Singh was born on 22 September 1968 in Lucknow to Rajendra Bahadur Singh and Gayatri Devi. His father was an officer in Provincial Services. In Lucknow, Brijeshwar was educated at City Montessori School. Later, his father was transferred to Bareilly where Brijeshwar studied at Government Inter College (GIC). He completed his higher studies from King George's Medical College (now known as King George's Medical University), Lucknow and Ganesh Shankar Vidyarthi Memorial Medical College (GSVM), Kanpur.

==Theatre promotion==

Brijeshwar fell in love with theatre during his days at New Delhi when a friend introduced him to the play "Tumhari Amrita" starring Farooq Sheikh and Shabana Azmi.

When Brijeshwar came back to Bareilly, he established a theatre repertoire and named it 'Rang Vinayak Rang Mandal' (RVRM). He is the founder and director of RVRM.

In 2009, Brijeshwar Singh built a black box theatre at Bareilly. The auditorium is called Windermere Theatre.

Brijeshwar Singh is the organizer of the Annual Windermere Theatre Festival at Bareilly. He has organized 15 editions of the festival.

The latest edition of the festival was organized as 'Windermere Theatre Festival & Awards 2025' from 23 February to 1 March 2025 at the Windermere Theatre in Bareilly. This edition opened with "Traasadi" - an invited play by renowned film and theatre personality Manav Kaul. It was followed by 'Avalanche' by The Gathered, "Raghunath" by Abhimukh, Notunor Naatghor from Assam. The third day witnessed two plays; the first one titled "Desdemona Roopakam" by Nalanda Arts Studio, Bengaluru and the second one titled "Be-Loved" by Tamaasha Theatre, Mumbai. It was followed by "Mehroon" by Ujaagar Dramatic Association, Jaipur on 27 February and "Agarbatti" by Samaagam Rangmandal, Jabalpur on 28 February. The last evening of the festival witnessed a gripping performance of "Urmila" by Adishakti, Puducherry.

Brijeshwar's patronage and promotion of theatre earned him the U.P. Sangeet Natak Akademi award for 2020.

Brijeshwar Singh has started offering grants to upcoming talent in theatre. It is called the 'Windermere Theatre Grant'.

On 13 June 2023, the Governor of Uttar Pradesh Anandiben Patel felicitated Brijeshwar Singh with the prestigious UPSNA Award for his exemplary contribution to theatre promotion. The felicitation ceremony was held at the Gandhi Auditorium of the Raj Bhawan in Lucknow.

+ + +

**Task 1:**
Repeat the part of the Brijeshwar Singh passage starting at "When Brijeshwar came" and ending at "called Windermere Theatre.".
**Task 2:**
Answer these questions from the Brijeshwar Singh passage:
(a) In what year did he build a black box theatre at Bareilly?
(b) What award did his patronage and promotion of theatre earn him for 2020?
(c) Where was the felicitation ceremony of 13 June 2023 held?

+ + +

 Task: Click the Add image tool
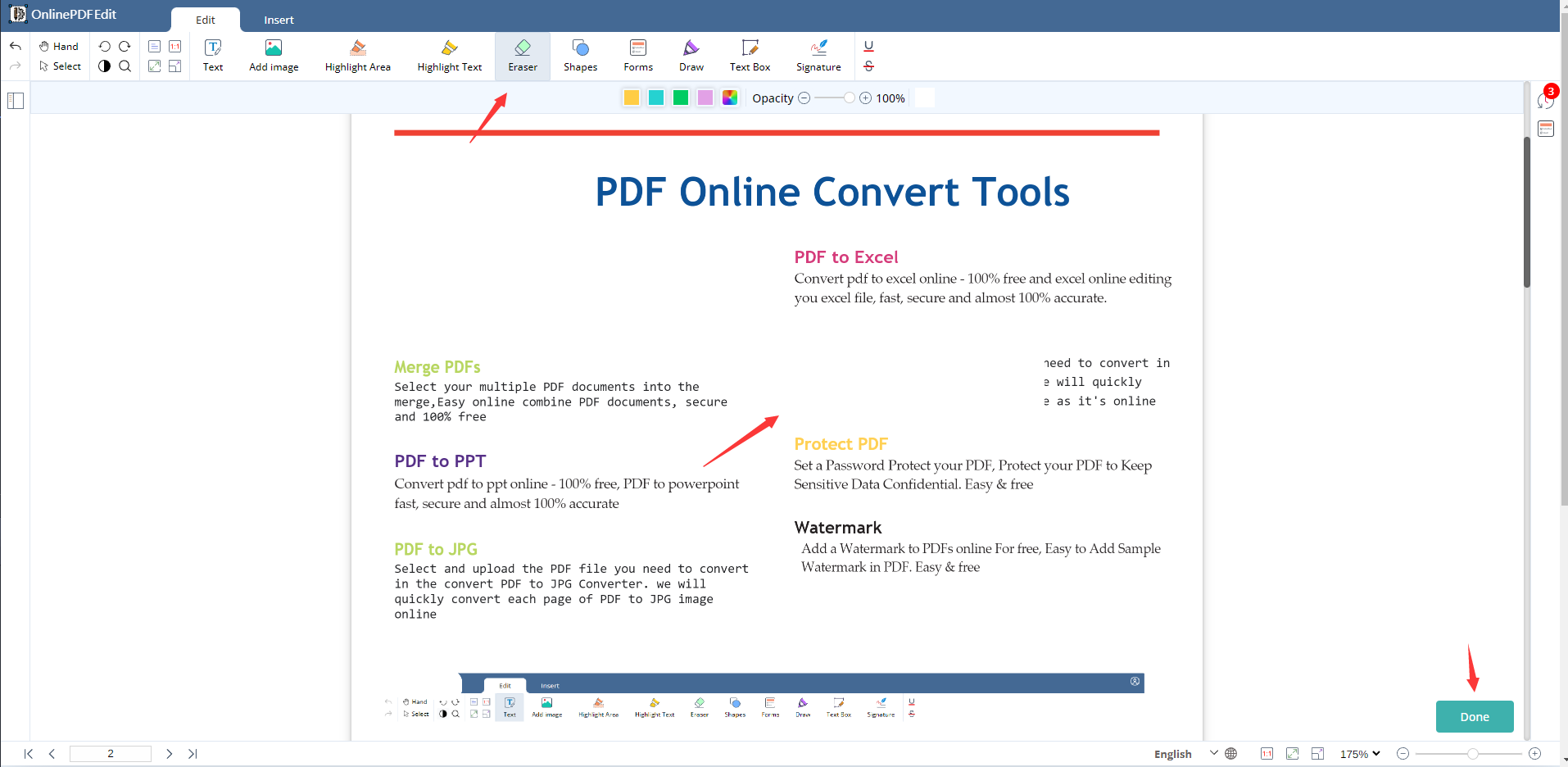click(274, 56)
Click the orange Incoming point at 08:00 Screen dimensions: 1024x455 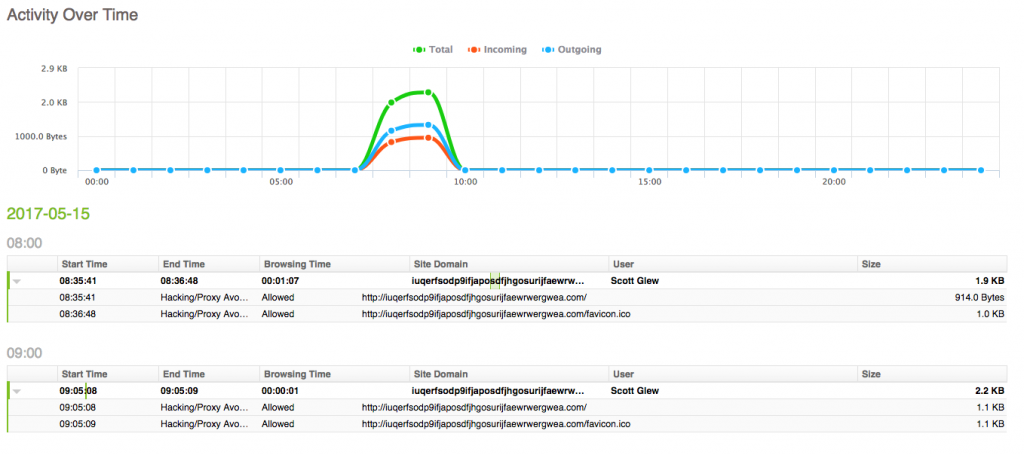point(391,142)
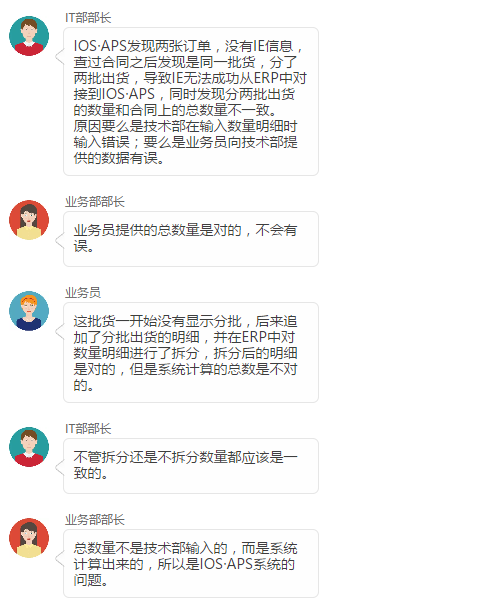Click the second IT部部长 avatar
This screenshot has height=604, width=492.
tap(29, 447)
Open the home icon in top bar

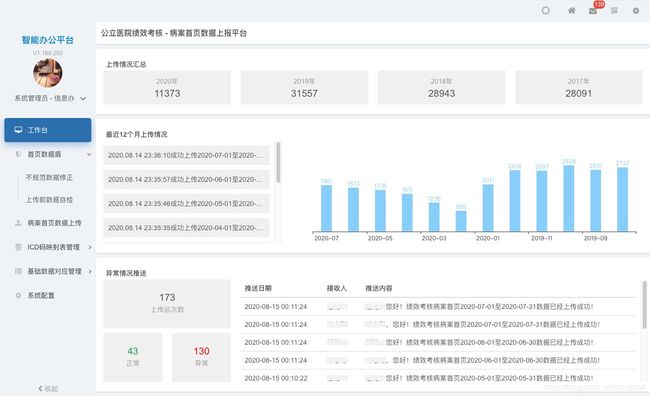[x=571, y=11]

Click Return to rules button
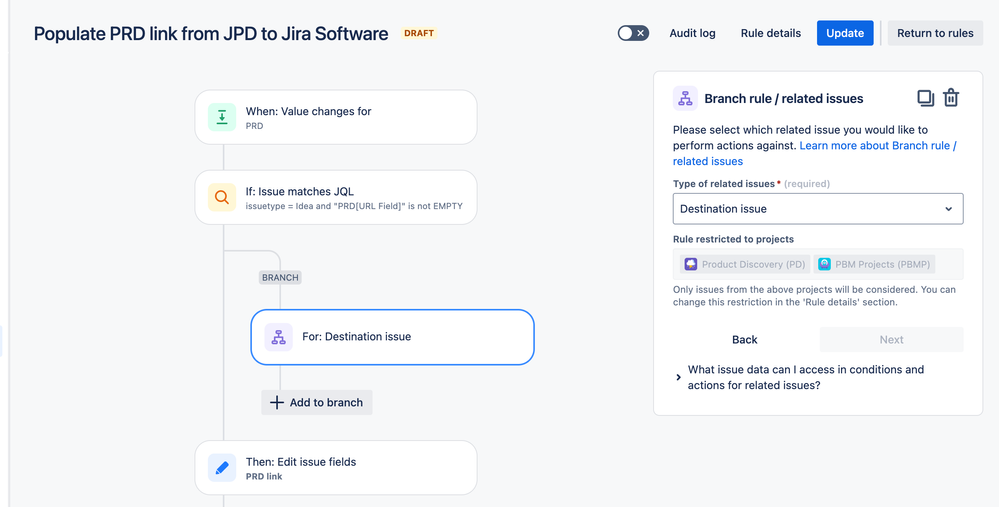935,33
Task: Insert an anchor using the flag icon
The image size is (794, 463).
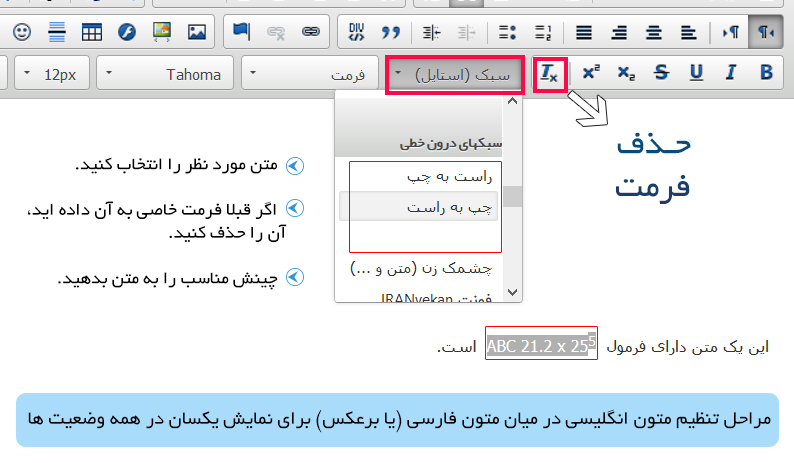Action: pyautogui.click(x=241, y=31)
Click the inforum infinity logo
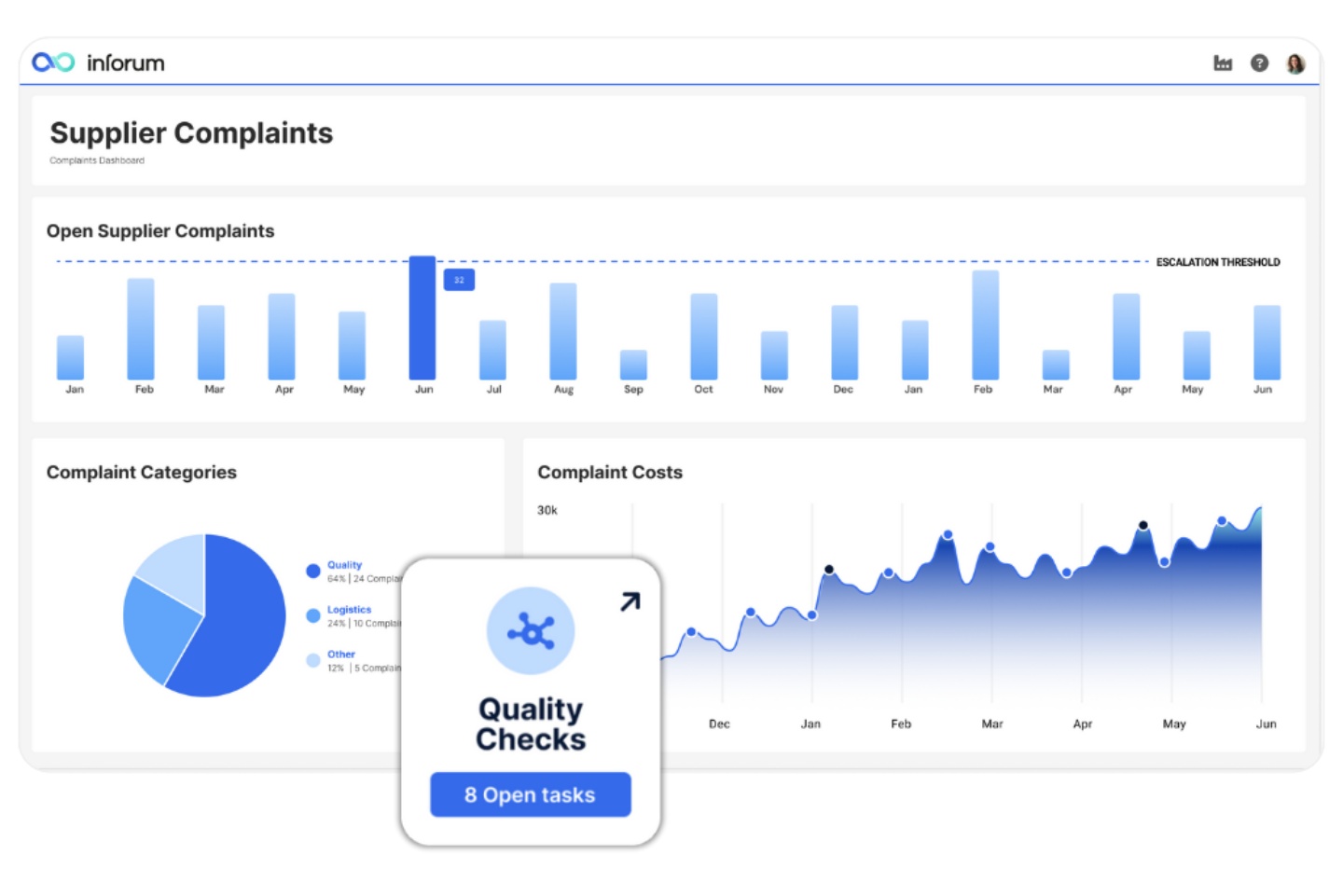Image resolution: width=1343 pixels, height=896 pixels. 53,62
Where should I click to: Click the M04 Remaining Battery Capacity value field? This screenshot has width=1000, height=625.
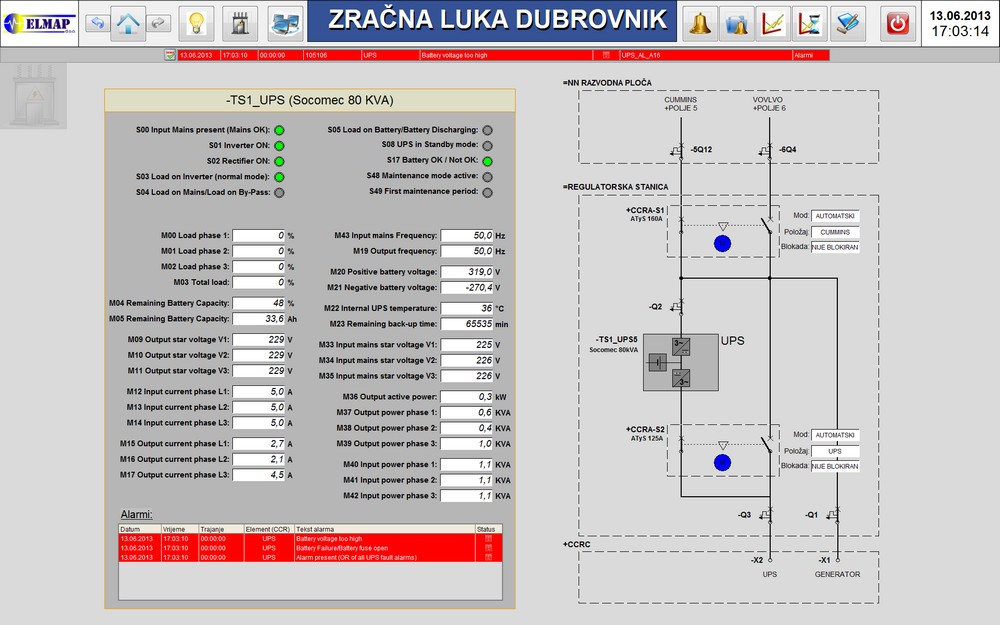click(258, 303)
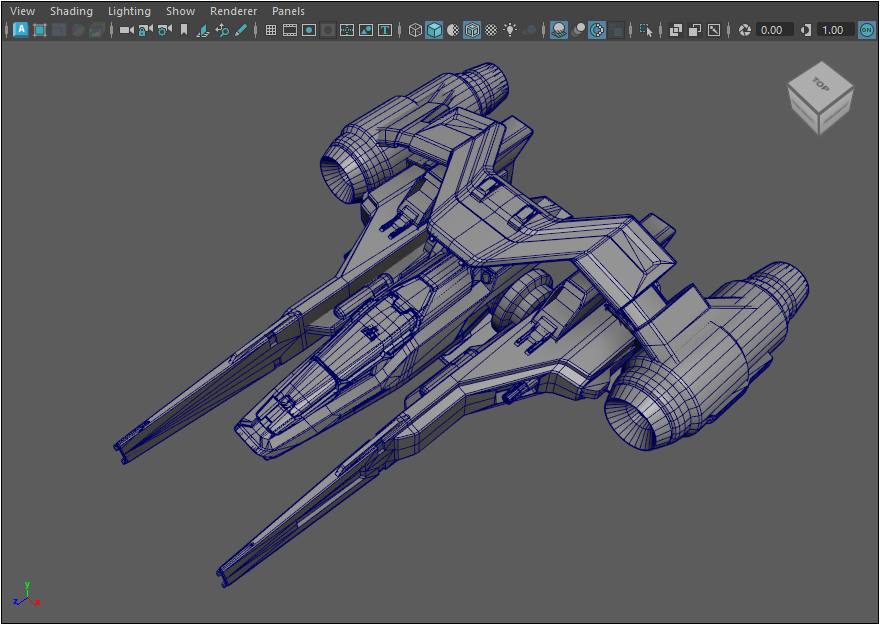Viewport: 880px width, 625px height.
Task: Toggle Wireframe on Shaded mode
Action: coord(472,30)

+ + +

**Written reply 1:**
When Brijeshwar came back to Bareilly, he established a theatre repertoire and named it 'Rang Vinayak Rang Mandal' (RVRM). He is the founder and director of RVRM.

In 2009, Brijeshwar Singh built a black box theatre at Bareilly. The auditorium is called Windermere Theatre.

**Written reply 2:**
(a) 2009
(b) The U.P. Sangeet Natak Akademi award
(c) At the Gandhi Auditorium of the Raj Bhawan in Lucknow